Haramaya University (HrU), Office of the Research Affairs in collaboration with Oromia Environmental Protection Authority (OEPA) conducted a workshop at Harar City on December 28, 2021 to raise stakeholders’ awareness about  Kundudo Feral Horse Breed, Ethiopia’s most endangered horse species.

The objective of the workshop was to raise key stakeholders’ awareness twards sustainable conservation and utilization strategies. The participants of the workshop were representatives of HrU, Oromia, East Hararghe Zone, Jarso and Gursum woredas Environmental Protection Authorities, East Hararghe Zone Administration Office, Ethiopian Biodiversity Institute of Harar Biodiversity Centre, religious leaders, and Aba Gadas.

Mr., Dawud Mume, a wildlife genetic resource development and conservation expert from the OEPA, said that, as a result of recent work, the number of horses has increased from 9 to 28 in the last seven years despite the risk of extinction. However, as this is not enough, he said, raising public awareness and protecting the environment are essential for the survival of the horses.

Alika Nesreddin, head of East Hararge Zone Environmental Protection Authority, said the number of wild horse species in Ethiopia has dwindled to four. Horses on Kundudo mountain (A mountain in part of Gursum and Jarso districts, Eastern Hararge, Ethiopia  and  home to a number of attractions including forest horses) , which are said to be more than a century old, are said to be under increasing protection . This horse species is found in Ethiopia alone outside Namibia.

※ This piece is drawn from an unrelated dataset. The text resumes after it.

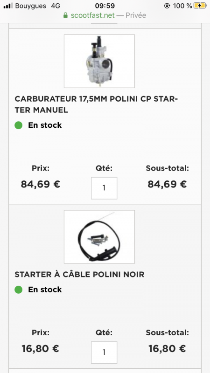Select the starter cable quantity field
This screenshot has width=210, height=373.
[104, 352]
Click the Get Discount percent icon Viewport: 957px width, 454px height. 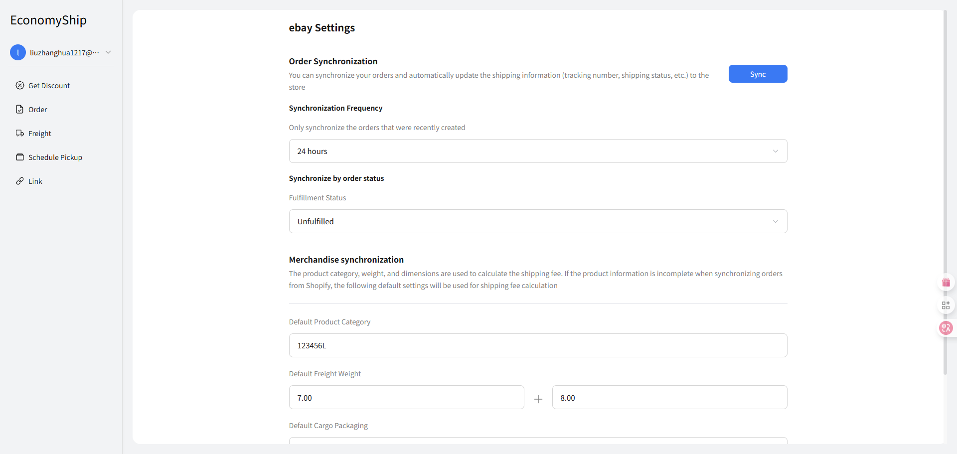(20, 85)
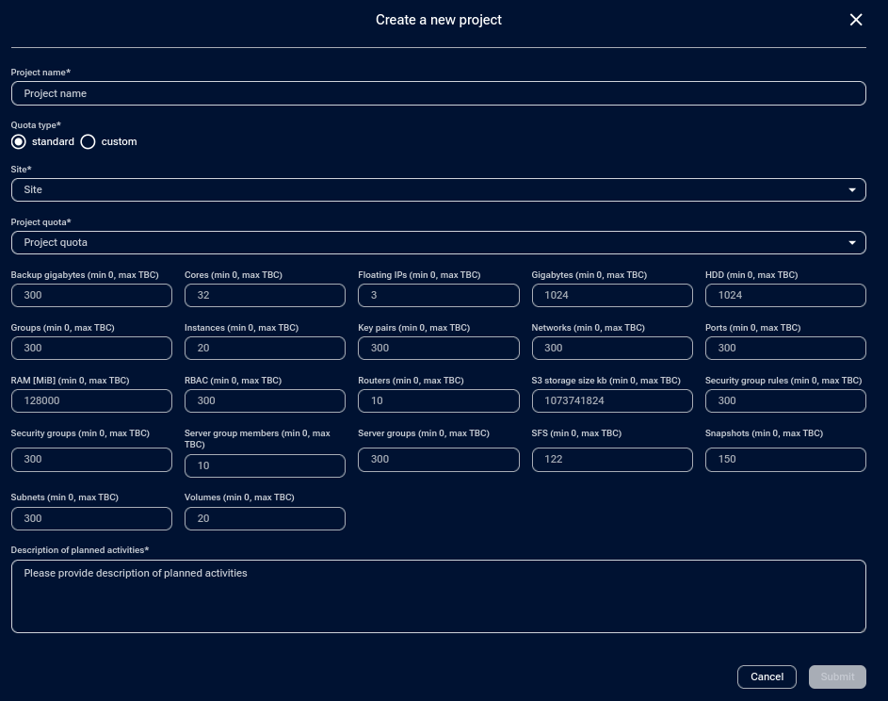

After welcoming the participants by representing Haramaya University, Dr. Diribachew Bakena, director of Research Groups and Partnerships, indicated the University’s readiness to innovate a problem solving stratagy through research to sustainably protect Kundudo Feral Horses environment.

Dr. Diribachew additionaly explaind that it is also believed that the result of concerted efforts of the community and stakeholders will enable the Kundudo Feral Horse to become a source of income from tourism in the future. Currently there are a total of 28 horses, 16 males and 12 females on Mount Kundudo.

General discussion and reflection were also conducted to get comments and feedback from the participants. Among the participants, Nejib Mohamed Omar and Ayisha Usmael, from Dey Feres and Bedasa Kebeles of Gursum and Jarso woredas respectively, said , “We did not exert our effert so far to preserve the species due to a lack of awareness about the value and benefits we gaine from the conservation.” They added that the knowledge they gained from the workshop will help them to influence their peers and work together with the community on the ground to protect and conserve Kundudo Feral Horse Breed.

The work shop organized to save Kundudo Feral Horse breed , in general, overviewed role of the community in the process of cooperation, watershed management and land use planning in and around Kundudo mountain, sustainable utilization and management of biodiversity in and around Kundudo mountain, the Kundudo Feral Horse health management, and recent activities and achievements of stakeholders including HrU, OEPA and Ethiopian Biodiversity Institute in conserving the Kundudo Feral Horse.